» TEXT EXCERPT:
In the wake of last night’s psycho-dramatic post – How do you know you aren’t dead? – I’m about to present the next Counting Creepy list.
Before I do that, though, I want to assure you that I was only feeling a little writerly last night, and that none of you need to fear for my sanity. I know I am not dead, and I didn’t mean to leave you with the impression that I am depressed. It’s Halloween-time, how could I be depressed?
Also, I want to send out a huge THANK YOU to whomever Stumbled the first installment of this series,
Courting Creepy: 13 iconic movies – for those in need of a horror foundation – at Halloween (or anytime.)
I’ve never had so much traffic. I like it.
Now on to the films!
13 unsettling films – for psychological horror fans – at Halloween (or anytime.)
Don’t attempt to accomplish anything else while you watch these films. I wouldn’t even recommend knitting, because there are so many visual clues and suggestions that you might miss. (Well, you could probably get away with an easy pattern while watching The Haunting, just because it’s got that old-movie pacing that most of us don’t tolerate well anymore. And Picnic at Hanging Rock has long stretches during which you could look away, but why would you want to?)
Most of them are better upon a second viewing … or at least more interesting from a film-making point of view. You know how some movies are vehicles for actors? These feel like vehicles for everyone but the actors. Many of these define the term plot-driven.
Boilerplate text for Courting Creepy:
Each list in Courting Creepy will have a suggested audience right in the title of the post. All the lists will be gathered onto a page, accessed via a tab, on the main page of my blog. As the lists appear, please let me know if I’m hitting my targets squarely, and feel free (even compelled) to make suggestions for inclusions. (Just remember that 13 is the magic number … for every one that needs to go on, one will have to come off. Delightfully brutal, yes?)
Note: Some films will appear on multiple lists, because some films are awesome that way.
Psycho (USA, 1960)
— It’s repeated viewings of this classic that allow you to really enjoy Anthony Perkins interpretation of Norman’s psychological state.
Carnival of Souls (1962)
— I have to warn you that the music of this movie eventually becomes so overbearing that it drives you mad. I know it’s intentional, and that it’s what the director wanted, but I wish there was a way to watch this film with just the music turned down, because it’s hard to hear the dialog, which feels like it must be important. (‘Truth is, though, this movie is best for its visuals.)
The Haunting (Great Britain 1963)
— The real charm of this film is its lack of special effects. Watch for a long scene, involving wallpaper, that is all about camera work and oh-so-earnest acting by Julie Harris.

» DATA SUPPLIED:
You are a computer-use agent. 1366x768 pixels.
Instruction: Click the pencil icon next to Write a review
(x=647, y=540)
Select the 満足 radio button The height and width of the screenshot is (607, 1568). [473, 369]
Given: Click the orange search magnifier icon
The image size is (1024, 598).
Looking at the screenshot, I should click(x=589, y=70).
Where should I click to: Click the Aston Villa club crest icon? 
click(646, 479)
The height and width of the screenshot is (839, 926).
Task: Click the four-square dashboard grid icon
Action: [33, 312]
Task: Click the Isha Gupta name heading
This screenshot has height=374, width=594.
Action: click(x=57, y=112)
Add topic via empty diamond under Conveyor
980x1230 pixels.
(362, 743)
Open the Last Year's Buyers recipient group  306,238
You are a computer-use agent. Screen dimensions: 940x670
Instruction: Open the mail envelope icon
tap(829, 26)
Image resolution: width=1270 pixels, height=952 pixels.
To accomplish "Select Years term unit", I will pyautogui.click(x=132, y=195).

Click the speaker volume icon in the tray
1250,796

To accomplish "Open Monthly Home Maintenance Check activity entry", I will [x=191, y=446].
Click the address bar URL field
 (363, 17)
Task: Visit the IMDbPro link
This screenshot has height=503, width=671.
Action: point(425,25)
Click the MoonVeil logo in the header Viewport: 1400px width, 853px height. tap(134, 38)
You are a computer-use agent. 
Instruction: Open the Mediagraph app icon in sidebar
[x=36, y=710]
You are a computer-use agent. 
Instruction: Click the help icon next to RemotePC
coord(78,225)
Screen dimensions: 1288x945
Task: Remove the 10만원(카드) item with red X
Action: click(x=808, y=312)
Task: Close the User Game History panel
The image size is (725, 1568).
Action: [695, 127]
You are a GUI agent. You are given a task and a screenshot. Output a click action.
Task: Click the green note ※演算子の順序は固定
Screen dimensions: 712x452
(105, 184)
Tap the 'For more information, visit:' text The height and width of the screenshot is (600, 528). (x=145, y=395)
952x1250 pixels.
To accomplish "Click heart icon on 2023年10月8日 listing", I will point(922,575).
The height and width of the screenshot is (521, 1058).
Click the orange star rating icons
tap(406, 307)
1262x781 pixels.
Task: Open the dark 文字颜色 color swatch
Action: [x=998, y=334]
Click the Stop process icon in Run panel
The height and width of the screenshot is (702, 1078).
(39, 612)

» GIVEN TASK 1: Switch "classic" to "masterpiece" in the horror film post and give its wording between "Psycho (USA, 1960)" and "Norman’s psychological state.", inclusive.
» GIVEN TASK 2:
Answer from the horror film post:
(a) During which film could you probably get away with knitting an easy pattern?
(b) What number of films does each list have to hold?
(c) In what year was Carnival of Souls released?
Work from the horror film post alone, not the material.

» FINAL ANSWER 1:
Psycho (USA, 1960)
— It’s repeated viewings of this masterpiece that allow you to really enjoy Anthony Perkins interpretation of Norman’s psychological state.

» FINAL ANSWER 2:
(a) The Haunting
(b) 13
(c) 1962